Objectives: Few studies have investigated the injection patterns for botulinum toxin type A for the treatment of heterogeneous forms of cervical dystonia (CD). This large, prospective, open-label, multicentre study aimed to evaluate the effectiveness and safety of 500 U botulinum toxin A for the initial treatment according to a standardised algorithm of the two most frequent forms of CD, predominantly torticollis and laterocollis.
Design: Patients (aged ≥ 18 years) with CD not previously treated with botulinum neurotoxin therapy were given one treatment with 500 U Dysport, according to a defined intramuscular injection algorithm based on clinical assessment of direction of head deviation, occurrence of shoulder elevation, occurrence of tremor (all evaluated using the Tsui rating scale) and hypertrophy of the sternocleidomastoid muscle.
Results: In this study, 516 patients were enrolled, the majority of whom (95.0%) completed treatment. Most patients had torticollis (78.1%). At week 4, mean Tsui scores had significantly decreased by -4.01, -3.76 and -4.09 points in the total, torticollis and laterocollis populations, respectively. Symptom improvement was equally effective between groups. Tsui scores remained significantly below baseline at week 12 in both groups.
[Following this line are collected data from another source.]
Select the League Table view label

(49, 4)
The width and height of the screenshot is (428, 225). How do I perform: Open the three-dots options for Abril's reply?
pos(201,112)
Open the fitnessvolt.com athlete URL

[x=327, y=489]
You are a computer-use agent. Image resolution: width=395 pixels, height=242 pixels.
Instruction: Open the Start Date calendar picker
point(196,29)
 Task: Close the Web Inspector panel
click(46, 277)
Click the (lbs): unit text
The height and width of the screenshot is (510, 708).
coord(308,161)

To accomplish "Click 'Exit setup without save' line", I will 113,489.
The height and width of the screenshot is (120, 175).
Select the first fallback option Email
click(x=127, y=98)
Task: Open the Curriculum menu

Treatment was well tolerated; the most frequent adverse events were muscular weakness (13.8%), dysphagia (9.9%) and neck pain (6.6%).
Conclusions: Dysport 500 U is effective and well tolerated for the de novo management of a range of heterogeneous forms of CD, when using a standardised regimen that allows tailored dosing based on individual symptom assessment. Clinical trials information (NCT00447772; clinicaltrials.gov).